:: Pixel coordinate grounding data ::
-------

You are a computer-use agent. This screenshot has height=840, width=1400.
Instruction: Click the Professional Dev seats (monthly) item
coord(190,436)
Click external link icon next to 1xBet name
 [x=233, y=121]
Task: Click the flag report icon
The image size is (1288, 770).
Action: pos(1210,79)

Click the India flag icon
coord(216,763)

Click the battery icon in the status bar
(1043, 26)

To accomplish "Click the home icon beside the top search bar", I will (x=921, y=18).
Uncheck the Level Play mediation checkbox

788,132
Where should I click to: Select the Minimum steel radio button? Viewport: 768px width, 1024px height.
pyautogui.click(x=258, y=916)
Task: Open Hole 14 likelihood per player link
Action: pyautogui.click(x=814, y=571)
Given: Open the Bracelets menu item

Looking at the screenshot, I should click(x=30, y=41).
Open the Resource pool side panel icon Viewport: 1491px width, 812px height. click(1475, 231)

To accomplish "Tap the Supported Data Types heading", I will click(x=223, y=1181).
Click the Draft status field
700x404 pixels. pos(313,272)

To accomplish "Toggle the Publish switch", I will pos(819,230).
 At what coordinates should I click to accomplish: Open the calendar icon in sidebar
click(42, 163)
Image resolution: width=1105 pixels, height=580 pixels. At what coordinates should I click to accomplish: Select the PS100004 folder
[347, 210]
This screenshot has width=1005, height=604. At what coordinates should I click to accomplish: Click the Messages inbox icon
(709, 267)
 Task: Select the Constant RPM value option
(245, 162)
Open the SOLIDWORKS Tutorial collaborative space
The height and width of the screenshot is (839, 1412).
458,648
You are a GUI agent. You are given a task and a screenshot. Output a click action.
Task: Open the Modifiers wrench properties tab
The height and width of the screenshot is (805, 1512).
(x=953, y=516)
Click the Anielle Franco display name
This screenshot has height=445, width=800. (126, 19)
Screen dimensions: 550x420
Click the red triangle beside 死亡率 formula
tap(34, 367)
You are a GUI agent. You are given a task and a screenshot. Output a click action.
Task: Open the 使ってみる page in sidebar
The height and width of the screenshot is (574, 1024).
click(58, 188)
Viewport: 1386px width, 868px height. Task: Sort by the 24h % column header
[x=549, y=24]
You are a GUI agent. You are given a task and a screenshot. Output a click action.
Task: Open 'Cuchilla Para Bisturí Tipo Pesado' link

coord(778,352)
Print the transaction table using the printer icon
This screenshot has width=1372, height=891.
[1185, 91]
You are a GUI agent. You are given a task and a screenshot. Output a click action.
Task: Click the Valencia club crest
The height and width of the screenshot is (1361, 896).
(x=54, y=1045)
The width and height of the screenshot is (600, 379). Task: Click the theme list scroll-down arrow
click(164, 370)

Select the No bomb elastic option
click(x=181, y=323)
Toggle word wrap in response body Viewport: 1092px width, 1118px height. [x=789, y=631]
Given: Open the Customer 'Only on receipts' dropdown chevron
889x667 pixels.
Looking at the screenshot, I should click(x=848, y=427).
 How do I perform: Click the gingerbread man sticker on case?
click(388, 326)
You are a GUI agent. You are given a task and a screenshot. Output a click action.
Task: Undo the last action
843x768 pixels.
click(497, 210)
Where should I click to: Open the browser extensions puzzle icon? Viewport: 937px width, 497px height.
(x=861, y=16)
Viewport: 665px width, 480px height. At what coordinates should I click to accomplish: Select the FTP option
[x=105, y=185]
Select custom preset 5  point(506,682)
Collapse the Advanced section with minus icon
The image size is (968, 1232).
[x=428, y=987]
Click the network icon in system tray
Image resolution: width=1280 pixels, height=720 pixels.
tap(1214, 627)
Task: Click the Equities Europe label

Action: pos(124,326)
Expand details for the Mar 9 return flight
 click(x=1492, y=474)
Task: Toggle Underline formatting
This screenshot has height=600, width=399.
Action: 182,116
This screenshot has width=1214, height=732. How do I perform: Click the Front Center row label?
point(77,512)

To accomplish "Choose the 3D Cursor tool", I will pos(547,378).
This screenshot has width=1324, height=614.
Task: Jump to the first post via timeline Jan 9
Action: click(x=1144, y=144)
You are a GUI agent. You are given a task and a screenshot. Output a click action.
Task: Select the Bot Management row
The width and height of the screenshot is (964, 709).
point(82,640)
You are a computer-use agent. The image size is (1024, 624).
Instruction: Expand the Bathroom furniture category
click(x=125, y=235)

-------

Reproduce every record that appears above, keeping the wording exact.

You are a computer-use agent. This screenshot has height=840, width=1400.
Instruction: Click the Professional Dev seats (monthly) item
coord(190,436)
Click external link icon next to 1xBet name
 [x=233, y=121]
Task: Click the flag report icon
The image size is (1288, 770).
Action: pos(1210,79)

Click the India flag icon
coord(216,763)

Click the battery icon in the status bar
(1043, 26)

To accomplish "Click the home icon beside the top search bar", I will (x=921, y=18).
Uncheck the Level Play mediation checkbox

788,132
Where should I click to: Select the Minimum steel radio button? Viewport: 768px width, 1024px height.
pyautogui.click(x=258, y=916)
Task: Open Hole 14 likelihood per player link
Action: pyautogui.click(x=814, y=571)
Given: Open the Bracelets menu item

Looking at the screenshot, I should click(x=30, y=41).
Open the Resource pool side panel icon Viewport: 1491px width, 812px height. click(1475, 231)

To accomplish "Tap the Supported Data Types heading", I will click(x=223, y=1181).
Click the Draft status field
700x404 pixels. pos(313,272)

To accomplish "Toggle the Publish switch", I will pos(819,230).
 At what coordinates should I click to accomplish: Open the calendar icon in sidebar
click(42, 163)
Image resolution: width=1105 pixels, height=580 pixels. At what coordinates should I click to accomplish: Select the PS100004 folder
[347, 210]
This screenshot has width=1005, height=604. At what coordinates should I click to accomplish: Click the Messages inbox icon
(709, 267)
 Task: Select the Constant RPM value option
(245, 162)
Open the SOLIDWORKS Tutorial collaborative space
The height and width of the screenshot is (839, 1412).
458,648
You are a GUI agent. You are given a task and a screenshot. Output a click action.
Task: Open the Modifiers wrench properties tab
The height and width of the screenshot is (805, 1512).
(x=953, y=516)
Click the Anielle Franco display name
This screenshot has height=445, width=800. (126, 19)
Screen dimensions: 550x420
Click the red triangle beside 死亡率 formula
tap(34, 367)
You are a GUI agent. You are given a task and a screenshot. Output a click action.
Task: Open the 使ってみる page in sidebar
The height and width of the screenshot is (574, 1024).
click(58, 188)
Viewport: 1386px width, 868px height. Task: Sort by the 24h % column header
[x=549, y=24]
You are a GUI agent. You are given a task and a screenshot. Output a click action.
Task: Open 'Cuchilla Para Bisturí Tipo Pesado' link

coord(778,352)
Print the transaction table using the printer icon
This screenshot has width=1372, height=891.
[1185, 91]
You are a GUI agent. You are given a task and a screenshot. Output a click action.
Task: Click the Valencia club crest
The height and width of the screenshot is (1361, 896).
(x=54, y=1045)
The width and height of the screenshot is (600, 379). Task: Click the theme list scroll-down arrow
click(164, 370)

Select the No bomb elastic option
click(x=181, y=323)
Toggle word wrap in response body Viewport: 1092px width, 1118px height. [x=789, y=631]
Given: Open the Customer 'Only on receipts' dropdown chevron
889x667 pixels.
Looking at the screenshot, I should click(x=848, y=427).
 How do I perform: Click the gingerbread man sticker on case?
click(388, 326)
You are a GUI agent. You are given a task and a screenshot. Output a click action.
Task: Undo the last action
843x768 pixels.
click(497, 210)
Where should I click to: Open the browser extensions puzzle icon? Viewport: 937px width, 497px height.
(x=861, y=16)
Viewport: 665px width, 480px height. At what coordinates should I click to accomplish: Select the FTP option
[x=105, y=185]
Select custom preset 5  point(506,682)
Collapse the Advanced section with minus icon
The image size is (968, 1232).
[x=428, y=987]
Click the network icon in system tray
Image resolution: width=1280 pixels, height=720 pixels.
tap(1214, 627)
Task: Click the Equities Europe label

Action: pos(124,326)
Expand details for the Mar 9 return flight
 click(x=1492, y=474)
Task: Toggle Underline formatting
This screenshot has height=600, width=399.
Action: 182,116
This screenshot has width=1214, height=732. How do I perform: Click the Front Center row label?
point(77,512)

To accomplish "Choose the 3D Cursor tool", I will pos(547,378).
This screenshot has width=1324, height=614.
Task: Jump to the first post via timeline Jan 9
Action: click(x=1144, y=144)
You are a GUI agent. You are given a task and a screenshot. Output a click action.
Task: Select the Bot Management row
The width and height of the screenshot is (964, 709).
point(82,640)
You are a computer-use agent. The image size is (1024, 624).
Instruction: Expand the Bathroom furniture category
click(x=125, y=235)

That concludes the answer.